En muchos expedientes la suma de pruebas circunstanciales resulta más convincente que un solo documento formal; la Corte ha exigido valorar el conjunto probatorio con perspectiva de protección a la persona sobreviviente.

Cómo tramitar la pensión por concubinato: pasos concretos

Si crees tener derecho a una pensión por concubinato derivada de la muerte de tu pareja, estos pasos resumidos ayudan a preparar el expediente antes de acudir a IMSS o ISSSTE.

Paso 1: reunir documentación básica

  • Acta de defunción del asegurado.
  • Identificaciones oficiales (INE, pasaporte) y CURP de ambas personas.
  • Comprobantes de convivencia (recibos, contratos) que cubran al menos el periodo reclamado.
  • Actas de nacimiento de hijos comunes, en su caso.
  • Testimonios firmados, preferiblemente con identificación y domicilio de quienes declaran.

Paso 2: presentación de la solicitud ante la institución correspondiente

Acude a la subdelegación del IMSS o a la oficina del ISSSTE donde el trabajador estaba afiliado. Entrega copia de los documentos y solicita un acuse por escrito. Es recomendable obtener el número de expediente y pedir explicación clara sobre el plazo estimado de resolución.

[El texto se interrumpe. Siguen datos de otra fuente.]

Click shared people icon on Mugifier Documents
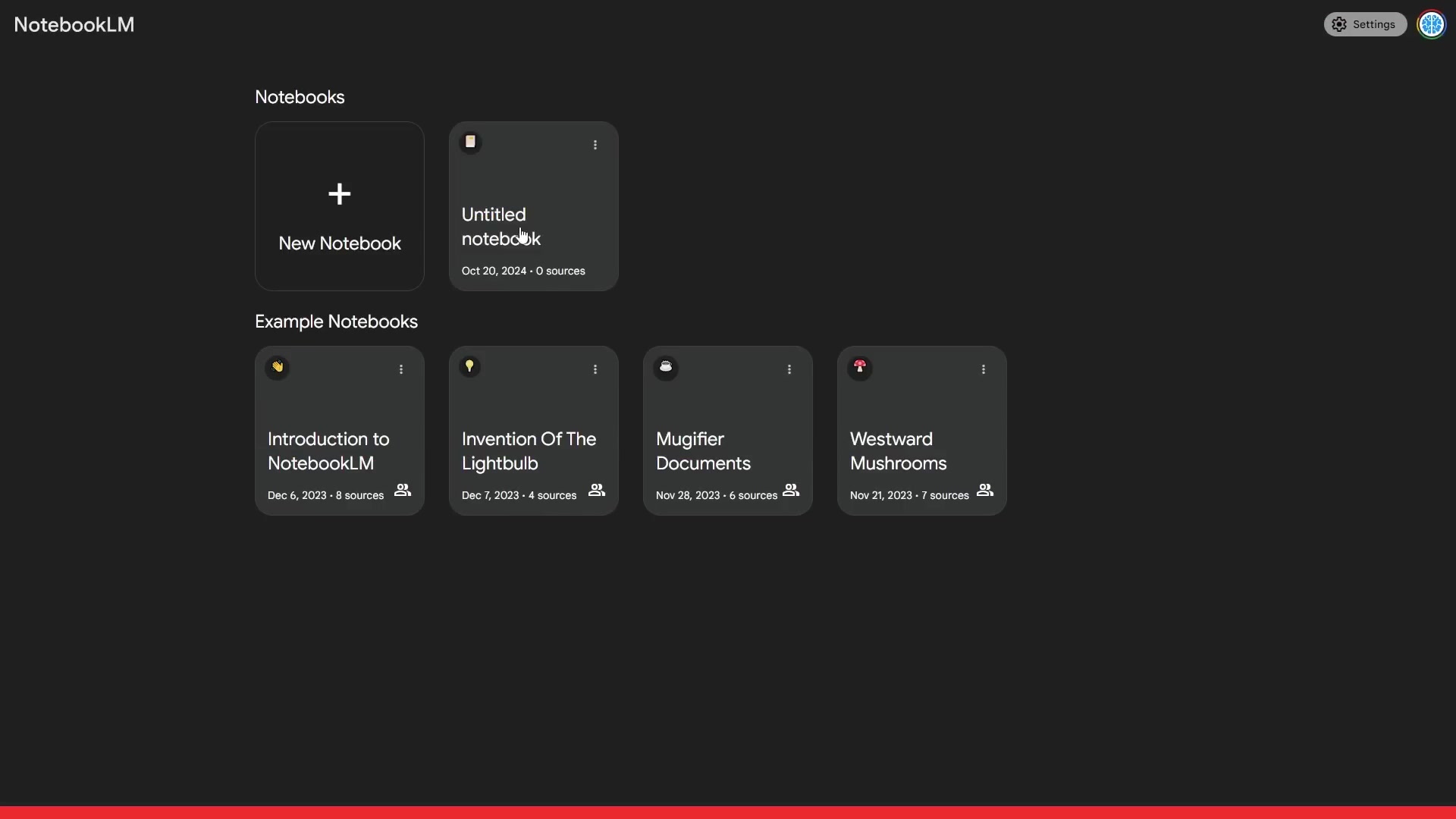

Paso 3: seguimiento y recursos en caso de negativa

Si la respuesta es negativa, las opciones son: interponer un recurso de inconformidad administrativo (plazo generalmente de 15 a 30 días para presentar) y, si persiste la negativa, promover un juicio de amparo. Desde la resolución de la SCJN, los tribunales federales han mostrado mayor apertura a proteger a convivientes que acrediten su vínculo según los criterios mencionados.

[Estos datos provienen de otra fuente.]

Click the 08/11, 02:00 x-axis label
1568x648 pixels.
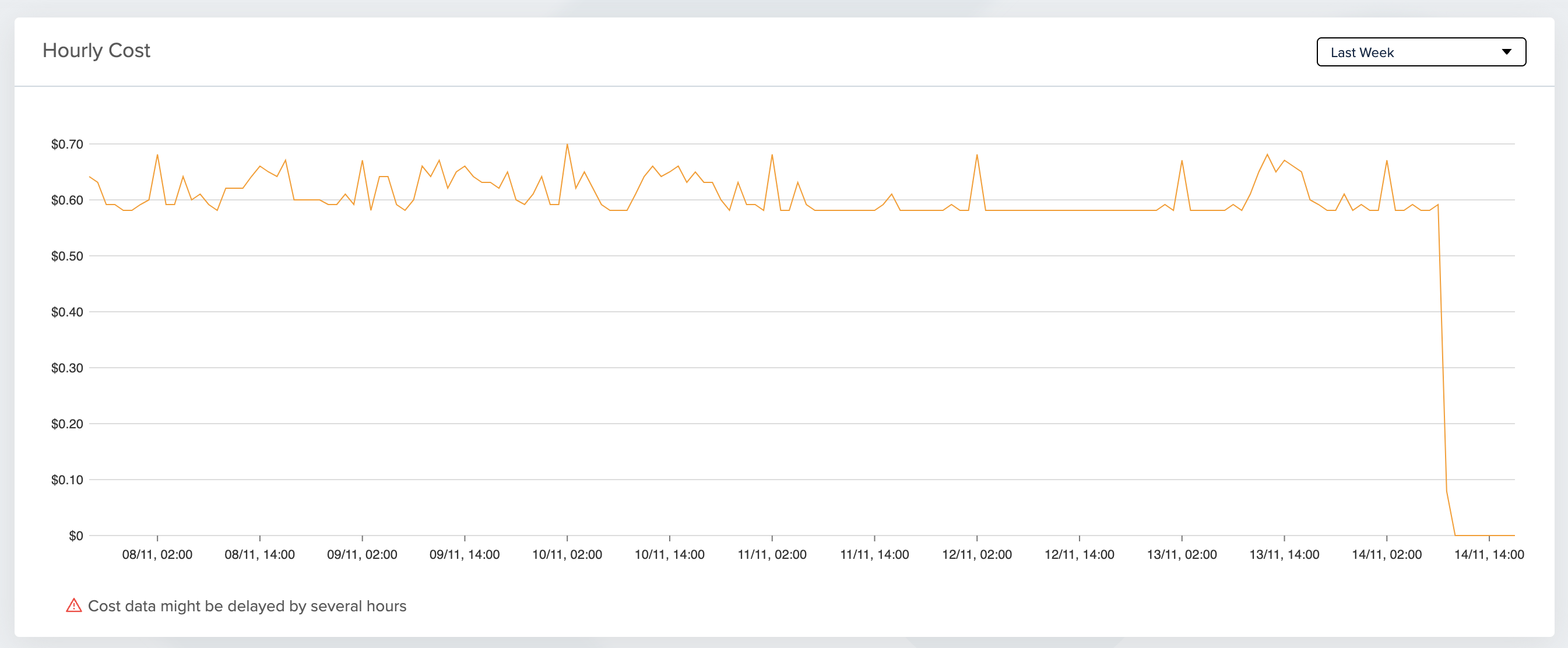tap(157, 555)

Paso 4: cálculo y pago de la pensión

Una vez reconocida la calidad de beneficiario, el monto de la pensión se calculará con las fórmulas ya establecidas por la Ley del Seguro Social o la normativa del ISSSTE: porcentajes del salario base del asegurado, topes y complementos dependerán del régimen aplicable (régimen obligatorio del IMSS, ISSSTE tradicional o nuevo régimen de cuentas individuales). Si hay retroactividad, la institución puede pagar las cuotas no pagadas correspondientes hasta por ciertos años, sujeto a reglas de prescripción.

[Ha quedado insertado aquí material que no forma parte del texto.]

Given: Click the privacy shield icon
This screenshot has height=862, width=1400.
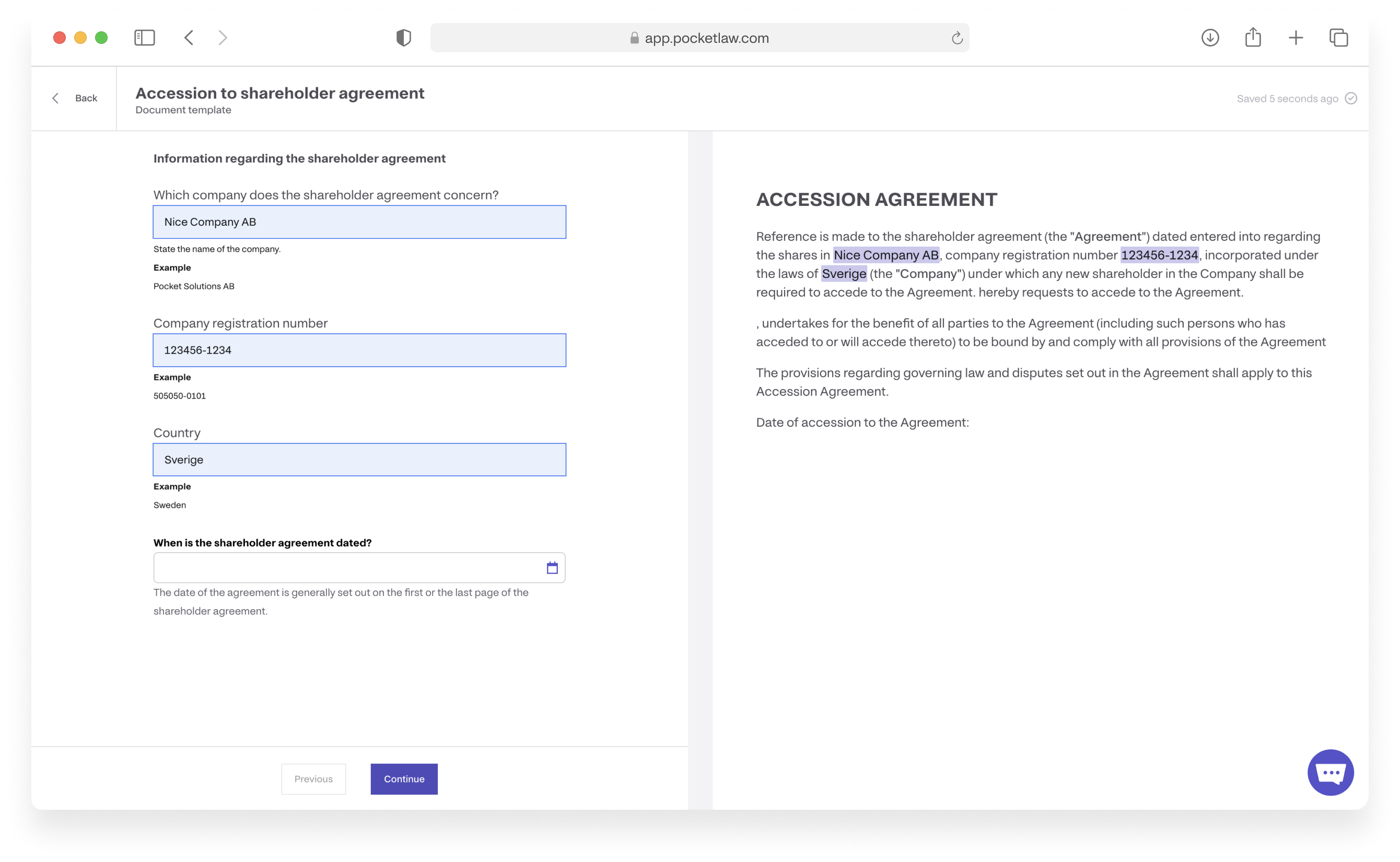Looking at the screenshot, I should (404, 38).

Plazos y prescripción: lo que no debes dejar pasar

Un aspecto vital es el tiempo para reclamar. En la práctica administrativa y judicial existe un componente de prescripción que limita la posibilidad de pedir prestaciones pasadas. Algunos abogados especializados recomiendan iniciar el trámite dentro de los primeros cuatro años posteriores al deceso para evitar problemas de caducidad o prescripción. Además, las leyes locales sobre prescripción pueden variar, por lo que la asesoría temprana es clave.